◆ Actions to take:
(a) In the pinball machine blog excerpt, what turned out to be causing the internal compiler errors on the old laptop?
(b) Name every kind of component that the debug mode described in the pinball machine blog excerpt can toggle directly from the laptop.
(c) Go on with the pinball machine blog excerpt, starting after its final sentence.

I've also added a little bit of decorations here and there and the machine is almost 100% physically complete. What's left is a couple of switches that needs to be tweaked after a couple of games to make them behave reliably and easier to read titles on the inserts. I have printed out new titles in white that needs to be applied before putting the glass on. Preferably.

A message system has been added to send the player small messages (or large) to hurry up or if a ball gets stuck, failed to launch and so on. The smaller one is more informative and overlays the current screen while the bigger one covers the entire screen and is meant to present more mode-related messages such as "JACKPOT!" etc. I've added a couple of modes as well such as EVE, Rapture, DNA / ADAM frenzy, JACK in order to get the game programming started. It's nice to have the machine "talking" back to you while testing!

Here's the current state of the machine.
Those of you who's been following the blog for a while probably notices a few new pieces...

2) Current state of the pinball machine.

Monday, December 9, 2013

Modern caveats...

So my plan for bi-weekly video updates failed somewhat.
No surprise there really, even thou I've thought about what to record I've just not been up for the task.

What I have done on the other hand is creating a new development environment using an old spare laptop (is to be used for the CNC - whenever that's done). But I noticed a lot of curious internal compiler errors popping up. At first I thought it was a flawed harddrive or RAM, but it turns out the project is just to complex to properly compile using all optimizations on the limited RAM available on the laptop. GCC has a lot of options to limit memory usage so the problem was quite easily remidied once the cause was known.

With that sorted out I created a debug mode where I can directly toggle switches, lights and solenoids from the laptop. Should ease troubleshooting as some of the switches are reaaaally hard to trigger manually, not to mention specific modes could be a pain to recreate etc.
Now I'd just send (via console) "s5 s6 s7" to toggle switches 5,6 and 7 for instance.
Obviously this would only be useful for momentary switches, but anyway - still very useful.

I also noticed that I forgot to actually upload the music and sound effects to the SD cards (doh!) so that has been done, as well as creating the maintenance diagnostics page for sound and music. While creating the SD cards I noticed one of the major drawbacks of using a Mac - unnecessary hidden folders. That means file #1 wasn't always the first file on the system, so the cards behaved differently in the MP3 Trigger boards. At first, the two sound effects cards looked the same, but showing hidden files it was obvious Spotlight had been indexing files on one of the cards. One of the downsides of programming/handling old filesystems on modern systems, I guess.

Entries from a collection
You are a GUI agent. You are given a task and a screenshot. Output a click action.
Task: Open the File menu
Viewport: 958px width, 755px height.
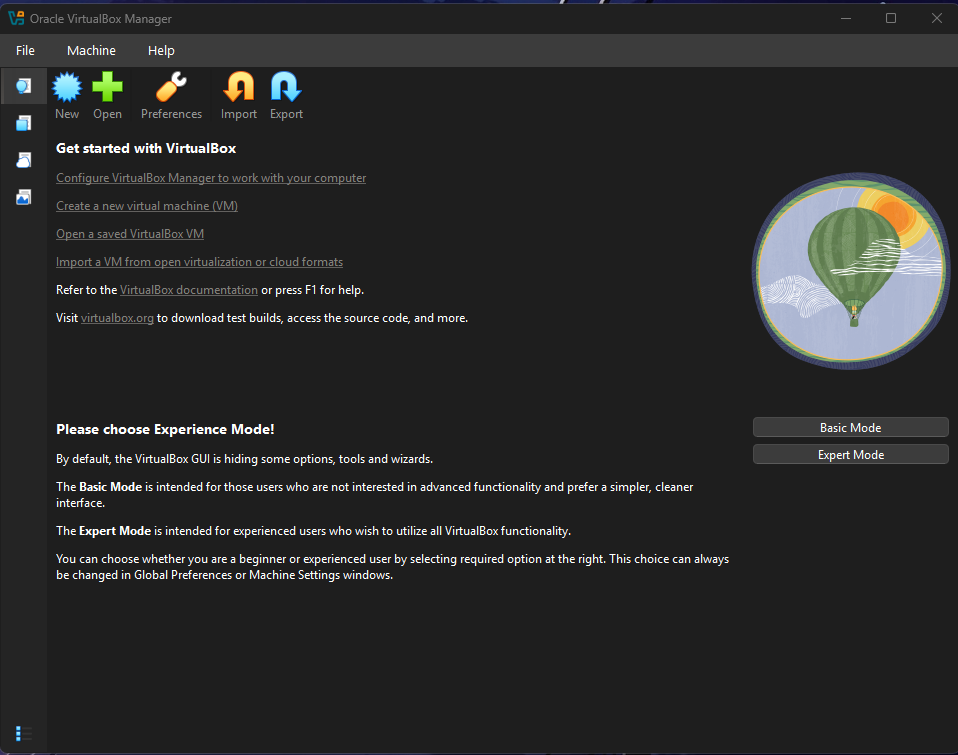point(25,50)
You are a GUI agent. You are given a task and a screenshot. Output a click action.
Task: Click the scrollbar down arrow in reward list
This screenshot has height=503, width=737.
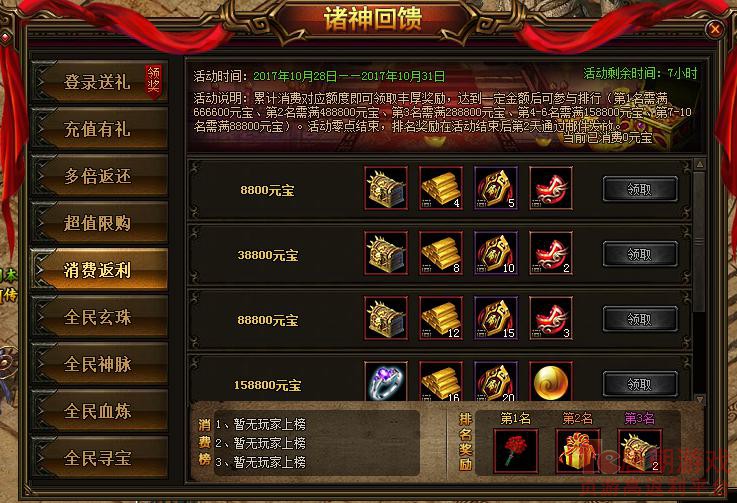699,400
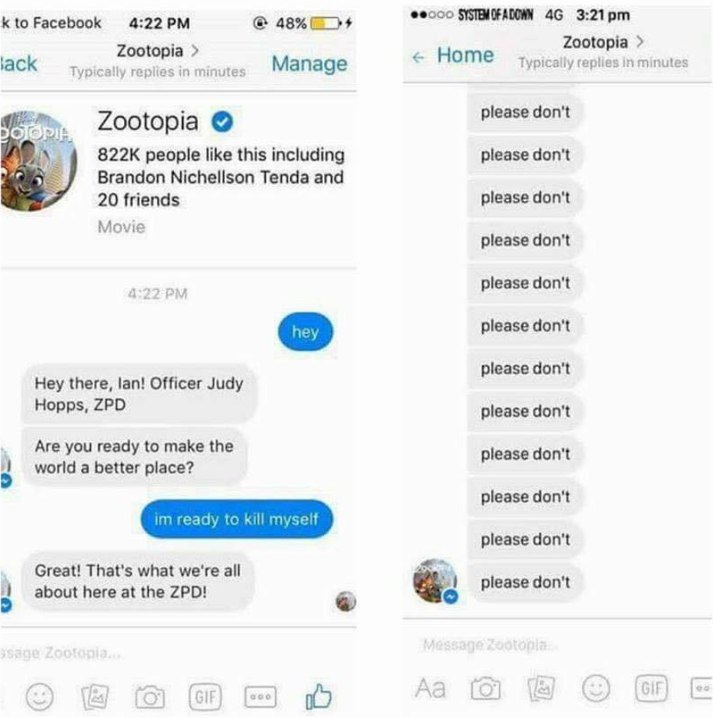Open photo gallery icon in right chat toolbar

tap(541, 688)
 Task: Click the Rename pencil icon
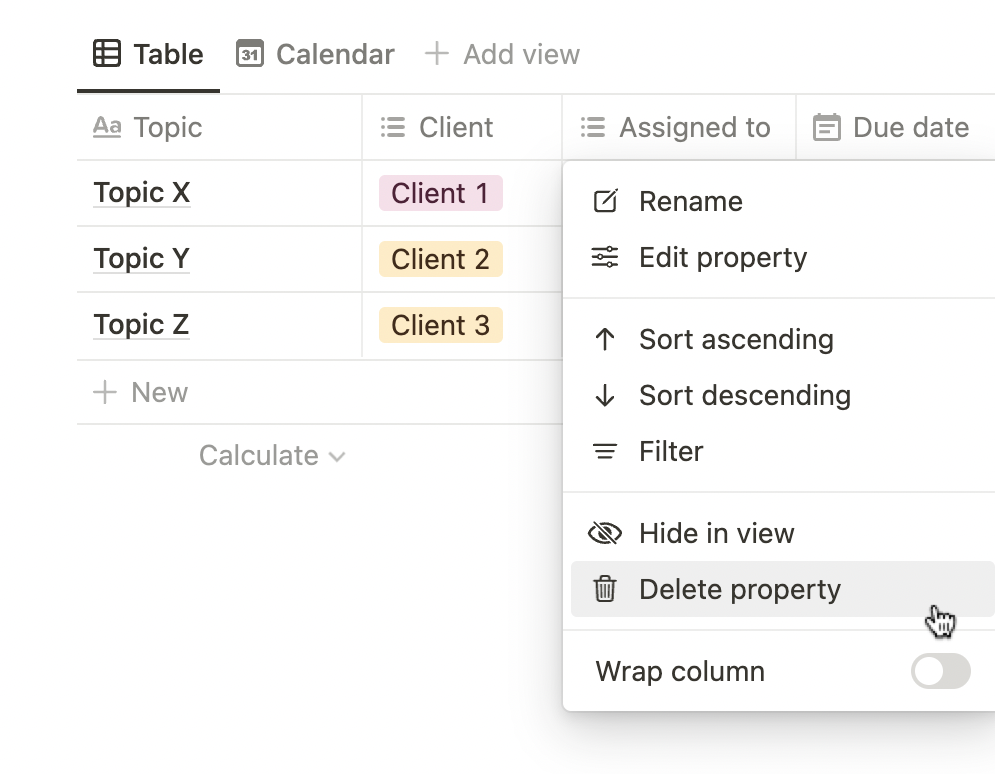point(605,202)
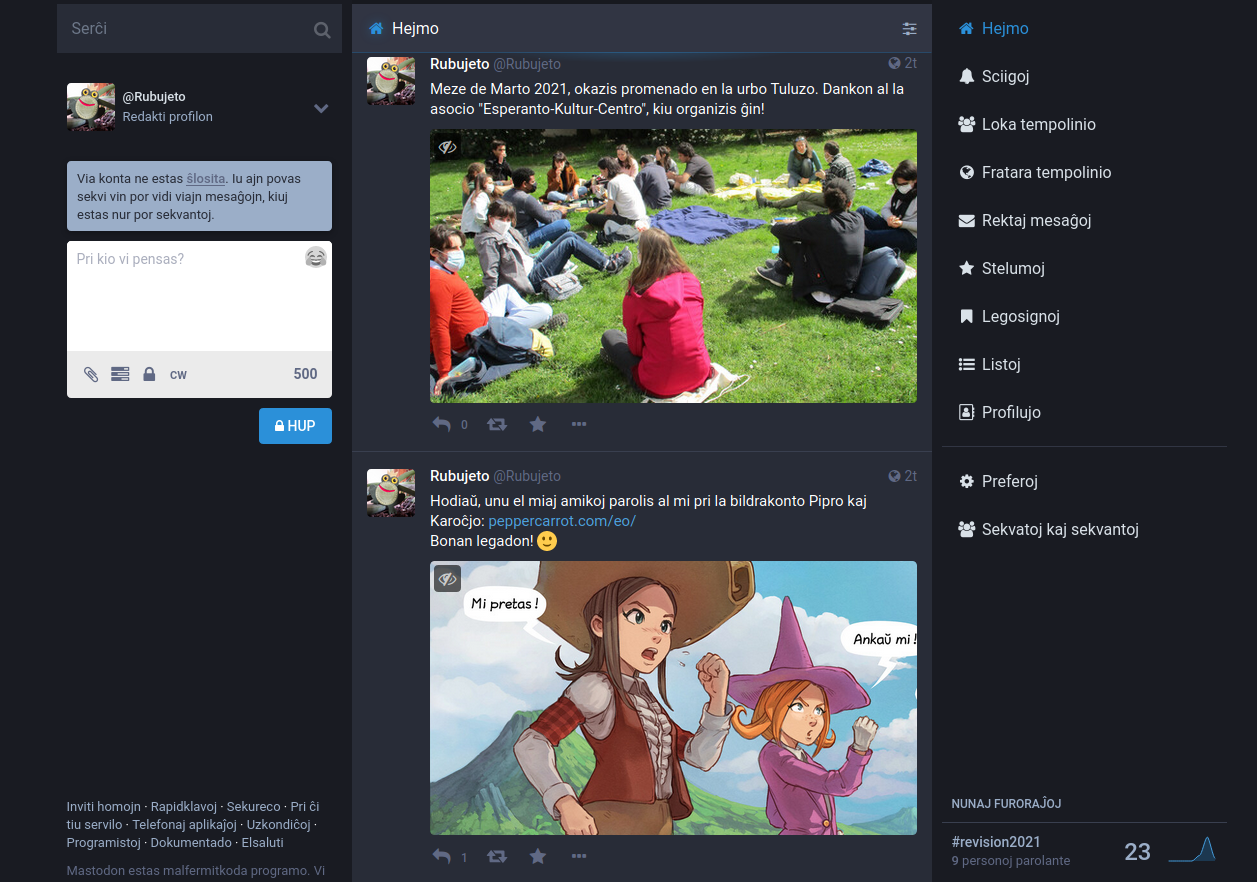Favourite the Pepper & Carrot post
Screen dimensions: 1257x882
pos(538,856)
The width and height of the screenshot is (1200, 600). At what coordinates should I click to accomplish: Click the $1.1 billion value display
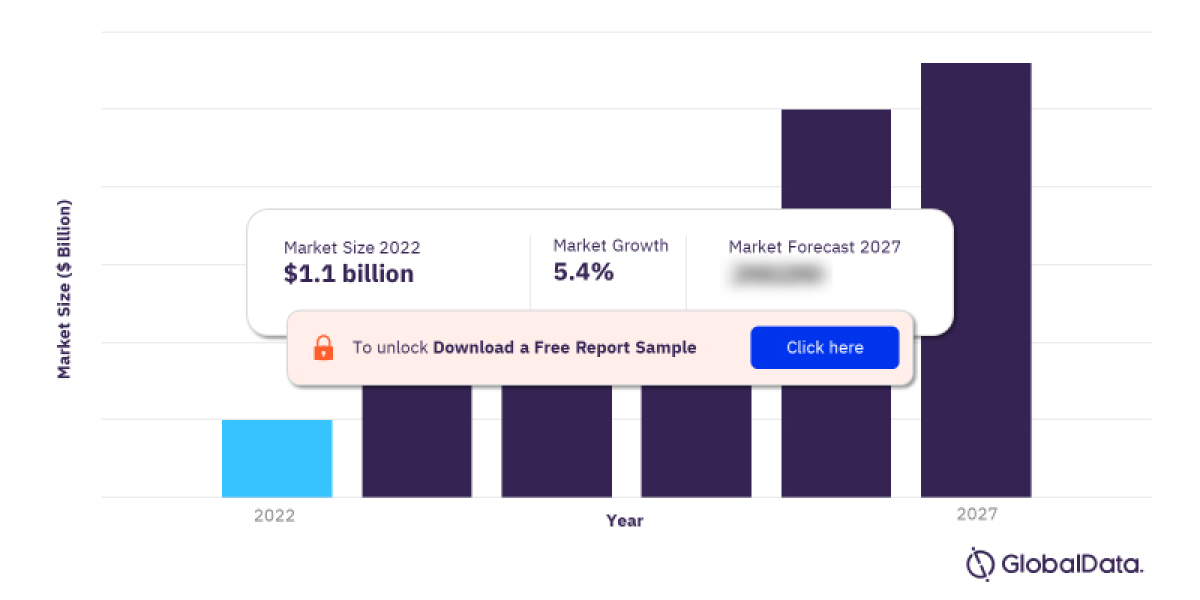(348, 273)
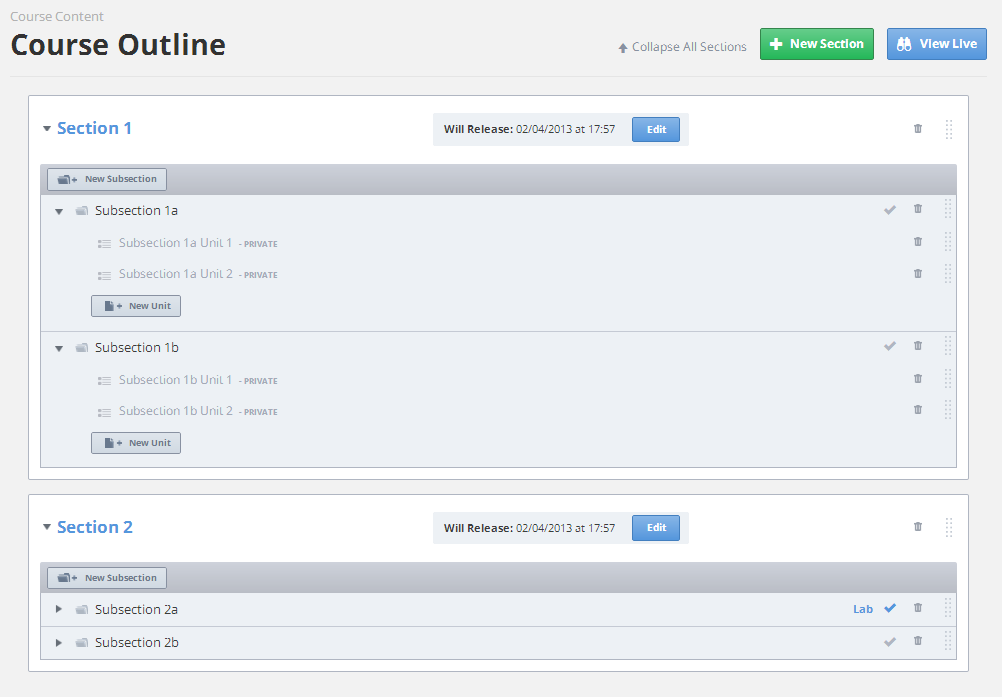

◆ Answers for this exercise:
(a) The project was too complex to compile with all optimizations on the laptop's limited RAM.

(b) Switches, lights, and solenoids.

(c)
Off topic - 

I found my pinball machine "featured" in an online quiz as "question #59 (ultra hard) - What's the name of this game?". After numerous guesses such as F-14 TomCat, Addams Family, somebody (who wasn't me!) finally guessed the right answer - my BioShock machine. Fun stuff! :)

Monday, November 18, 2013

Bits and Bytes

Finally an update.

Time is really not my ally these days and since the last post I've not been able to do very much on the machine. I've been busy scheduling gigs for my band, arranging with pressing and distribution of our record, video and photo shoots and a whole lot more. Phew.

But yesterday I got to sit down a program a little and it felt good!

I've decided on a code structure now and will enable feature by feature, ranging from easiest to implement and up. Basic functionality first and then more complex behaviors as needed.
I will program it all using placeholder video and replace the videos as I go, but video has the lowest priority right now and is easily changed when needed. With this approach it's easy to break down each section of the board and independently program it, so the whole task becomes less daunting. In theory, at least.

I have only programmed a couple of basic tasks at the moment, but it's very important that the code is solid, since it should function independently and without human interaction so heavy testing will be required for each mode implemented, whenever a mode is changed etc. But it will be worth it!